I think there's a lot of unfortunate conflation and false equivalency happening on both sides. The Left assumes prioritizing domestic work implies subservience, which it doesn't in all relationships. I think the "barefoot and pregnant" comment is saying women have the "right" to take a subservient role under the left rather than be "forced" into it under the right, without acknowledging that there's a huge range of middle-ground there. But this nuance is hard for a lot of people to grasp. I've known since I was a child that I wanted to be at home with my kids, and I've also always been a feminist. These things made me fear I wouldn't be able to find a mate who supported a decision to stay home without also holding rigid, traditional ideas about gender. Fortunately, I did find someone who understands the nuance in me and in these issues, who values care work, and with whom I can be an equal in the relationship even though I bring in very little income. I know many women are not so lucky, and in some ways are forced into a "subservient" role when what they really wanted was a domestic role, because they have partners who lord their income-earning over them and cut them out of full partnership.

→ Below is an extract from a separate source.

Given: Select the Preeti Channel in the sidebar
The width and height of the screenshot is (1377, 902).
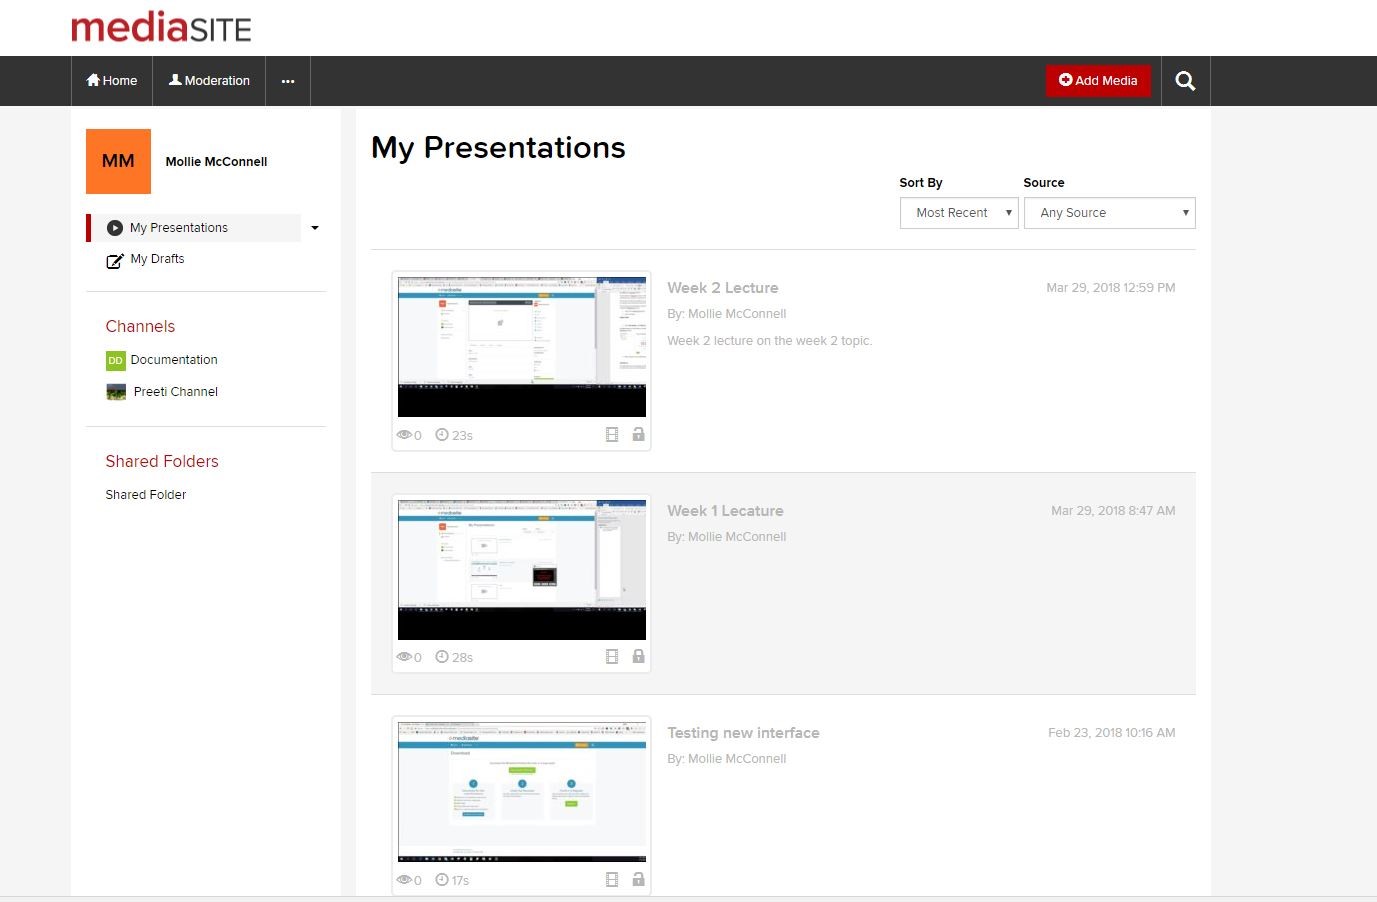Looking at the screenshot, I should (x=175, y=391).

Like others who posted here, I came to more "natural" medicine and parenting methods through progressives -- but now that I'm a SAHM, I find the only women I am able to socialize with who are also SAHMs are far more conservative than I am. Meanwhile, my progressive friends who have kids all powered through with their careers anyway and seem to be uncomfortable or even embarrassed by the fact that I'm not working. One friend lamented how she hated feeling like she wasn't "contributing" when she was between jobs, even though she had two young sons that she managed as she looked for a new job.
Because of this, I've turned often to books for the companionship I've needed on this journey. Now that I am no longer nursing I recognize all the baggage that La Leche League brings with it ... but at the time, those books were the ONLY source of validation I had for the choices I was making as a parent, or the things I valued as a parent, outside my mom and my husband.
Another false dichotomy is the idea that Western medicine = supported by science and natural wellness = totally made up. There is plenty within Western medicine that is not evidence-based, and there are plenty of natural methods that are supported by science. The danger comes when someone who claims to be on the side of "science" (as I am!!) throws that conviction out when "science" doesn't align with what they perceive as "modern."
I despise Donald Trump but I agree that the solutions offered to family issues on the Left remain unsatisfying. Low-cost, high-quality childcare is often touted, but that is only of use to women who WANT to be in the workforce while their children are young. Far more supportive of ALL families would be to give a childcare stipend, which could go toward a family's childcare option of choice (daycare, nanny, preschool, babysitter) or which could supplement for a non-working parent's income. But neither side really seems interested in supporting women who choose to prioritize caregiving -- perhaps women are drawn to the Right because it at least pays lip service to the value of domesticity.